When you deploy a contract, such as an OFT token, the deployer is set as the initial owner. As the owner, you have the ability to configure many administrative settings, including:

  • Peer Management: Setting peers for cross-chain operations.

  • Delegate Controls: Managing delegate addresses.

  • Enforced Options: Configuring options that govern contract behavior.

  • Message Inspectors: Overseeing message processing and security checks.

These controls are essential for ensuring the secure operation of your LayerZero contracts.

  1. Retain Ownership with a Secure Multisig:

    • Do not renounce ownership of critical contracts like the OFT. Instead, transfer ownership to a multisig wallet.

    • A multisig setup requires multiple signatures (or approvals) for administrative actions, reducing the risk of a single point of failure.

    • Use a high enough quorum to ensure that no single party can unilaterally change settings.

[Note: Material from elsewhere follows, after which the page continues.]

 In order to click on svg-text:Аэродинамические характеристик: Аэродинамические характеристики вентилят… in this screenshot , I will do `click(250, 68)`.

  2. Maintain Flexibility:

    • Retaining ownership allows you to adjust peers, delegates, and other settings as your cross-chain protocols evolve.

    • This flexibility can be critical for adding new networks or responding to chain level disruptions.

  3. Document and Audit:

    • Clearly document the ownership and administration process for your contracts.

    • Regularly audit the multisig wallet and its quorum settings to ensure they meet current security and governance standards.

Example: Transfer of Ownership

LayerZero’s contracts follow the Ownable pattern. For example, here’s how you can transfer ownership of an OFT token contract:

// SPDX-License-Identifier: UNLICENSED
pragma solidity ^0.8.22;

import { Ownable } from "@openzeppelin/contracts/access/Ownable.sol";
import { OFT } from "@layerzerolabs/oft-evm/contracts/OFT.sol";

contract MyOFT is OFT, Ownable {
    constructor(
        string memory _name,
        string memory _symbol,
        address _lzEndpoint,
        address _delegate
    ) OFT(_name, _symbol, _lzEndpoint, _delegate) Ownable(_delegate) {}
}
// Transferring ownership in your deployment script or via a web3 interface:
tx = await(await oft.transferOwnership(newAddress)).wait();

By transferring ownership to a secure multisig wallet (or another trusted address), you ensure that the contract remains under strong administrative control even as you delegate responsibilities or make system-wide changes.

Summary

  • Retain Ownership: Do not renounce ownership on critical LayerZero contracts (like the BNB OFT token).

  • Use Secure Multisig: Always maintain ownership through a properly configured multisig wallet to allow for necessary administrative controls.

  • Stay Flexible: Keeping control allows you to update settings such as peers, delegates, and message inspectors as needed.

This approach secures your contract administration while ensuring you can respond to any changes or issues that arise in a rapidly evolving cross-chain environment.